**OPDRACHT:** Ga verder met de tekst over programmeerbaar geld hieronder, aansluitend op de laatste zin.

**GETOONDE TEKST:**
+-------+

Programmeerbaar geld

01 december 2022
Kennisbank

Hans Timmerman

Afgelopen maanden hoor je veel over ‘programmeerbaar geld’. Geld waar je kenmerken aan kunt geven om te bepalen wat je wel en niet met dat ‘geld’ kunt doen. Hetzelfde als een boekenbon of drankmuntjes die je voor specifieke toepassingen kunt inwisselen. Programmeerbaar geld kun je allerlei eigenschappen meegeven die de ‘uitgever’ van dat geld aan het gebruik wil koppelen. Bijvoorbeeld als je het snel uitgeeft, krijg je een bonus, of omgekeerd als je het juist enige tijd bewaard. Hierdoor kun je als uitgever van zo’n munt het ‘betaalgedrag’ van de houders van dat digitale geld beïnvloeden of zelfs sturen en controleren. China ‘experimenteert’ sinds 2014 met een digitale Yuan: programmeerbaar geld dat de staat beheert. Door een vervaldatum op te nemen, moet je het voor een bepaald moment uitgeven. Door bij elke betaling ‘automatisch’ belasting te incasseren, wordt belastingheffing eenvoudig. Maar ook spaargeld, erfenissen en ander bezit komt binnen handbereik van de overheid. Je kunt kinderbijslag bijvoorbeeld alleen maar uitgeven aan kinderspullen. Zorgtoeslag mag alleen bij bepaalde zorgaanbieders te besteden. Of bij het zakgeld van je kinderen kun je als ouder bepalen welk deel in snoep mag worden omgezet.

+-------+

**VASTGELEGDE GEGEVENS:**
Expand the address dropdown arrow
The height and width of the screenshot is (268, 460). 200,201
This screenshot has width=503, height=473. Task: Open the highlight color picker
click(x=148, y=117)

+-------+

**VERWACHT ANTWOORD:**
Al fantaserend kun je zelfs pensioen – als niet uitgekeerd salaris – kunnen ‘programmeren’. Als je vroegtijdig overlijdt, vervalt het geld automatisch aan partner of staat. Hiermee wordt de particuliere markt voor banken, pensioenfondsen en verzekeringsmaatschappijen deels overbodig. Dat is ook de discussie over de digitale munt waar de Europese centrale bank naar kijkt. Je hebt het drieluik publiek, privaat en privé: maatschappelijke informatie die publiek is of moet zijn, informatie van burgers en private ondernemers en privacy-data van individuele burgers. Programmeerbaar geld loopt dwars door dit drieluik heen en zet – zeker Europees – nogal wat historische en ethische ‘normen en waarden’ onder druk.

Blockchain: twee kanten

Blockchain, (non) fungibel tokens en smart contracts zijn de reden dat überhaupt wordt gediscussieerd over programmeerbaar geld. Ik heb geschreven over de voordelen van blockchain. Hoe deze techniek handig is om data onveranderlijk vast te leggen. Of juist open kan worden gebruikt voor iedereen. Die ‘immutability’ en ‘transparancy’ maken de blockchain ‘programmeerbaar’ open en doorzichtig. Hetgeen we in een open en democratische wereld ondersteunen. Blockchain is perfect voor decentraal gebruik en peer-to-peer transacties.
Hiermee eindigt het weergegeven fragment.